Abstract 17580: Matrix Metalloproteinase-12 Inhibition Exacerbates Cardiac Dysfunction and Stimulates Inflammation Post-Myocardial Infarction in Mice
MMP-12 deficiency reduces macrophage infiltration and diminishes the capacity to degrade extracellular matrix (ECM), but whether MMP-12 inhibition post-myocardial infarction (MI) is effective as a therapeutic strategy has not been evaluated. We evaluated the left ventricle (LV) over the first week post-MI. MMP-12 gene expression increased robustly only at day 1 (p<0.05 compared to day 0 control; n=6/ group). Adult male C57BL/6J mice (3-6 months old, n=60) were subjected to left coronary artery ligation.
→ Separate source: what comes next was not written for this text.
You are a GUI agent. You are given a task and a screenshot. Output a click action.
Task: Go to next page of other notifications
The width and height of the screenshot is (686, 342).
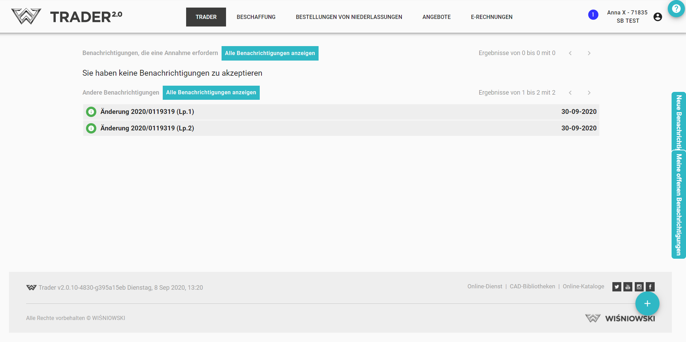(589, 93)
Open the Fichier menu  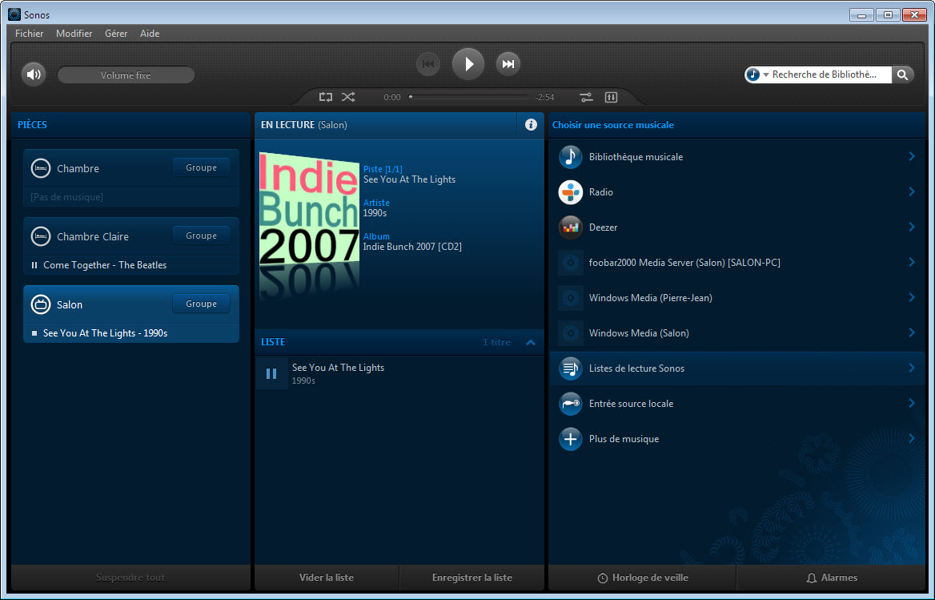click(x=29, y=34)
Osmotic pumps with saline or MMP-12 inhibitor (MMP-12i; 0.5 mg/kg/day) were inserted subcutaneously at 3h post-MI, and the mice were sacrificed at days 1 and 7 post-MI. Infarct area was similar in the saline (57±1%) and MMP-12i (55±1%, p=0.93) groups at day 1 post-MI, indicating similar initial injury and consistent with intervention starting at 3h post-MI. The day 7 infarct areas were also similar between the two groups. Survival rates were 33% (12/36) for saline and 50% for the MMP-12i (12/24; p=0.29). There was a 33±1% reduction in MMP-12 activity in the inhibitor group at day 1 post-MI, compared to activity levels in the saline group (p<0.05). By echocardiography, MMP-12 inhibition worsened LV function at d7 post-MI, as exhibited by larger LV volumes, increased wall thinning, decreased ejection fraction, and increased hypertrophy and remodeling indices in the inhibitor group (all p<0.05). Out of 84 inflammatory genes examined in the infarct region, 12 pro-inflammatory genes were increased 0.5-16 fold in the MMP-12i MI group compared to the saline MI group (p<0.05), indicating an overall increase in inflammation with MMP-12 inhibition. Out of 84 ECM genes examined in the infarct region, 4 genes (CD44, TGF-βi, Itgb2 and thrombospondin-2) were 0.1-0.4 fold downregulated in the MMP-12i group suggesting a reduced ECM response. Protein levels of CD44, a known stimulator of inflammation, were also reduced by 50±1% in the infarcted LV of MMP-12i group compared to the saline group (p<0.05). In conclusion, MMP-12 inhibition post-MI exacerbates LV dysfunction and stimulates inflammation, in part by attenuating CD44 expression to prolong the inflammatory phase.
- © 2013 by American Heart Association, Inc.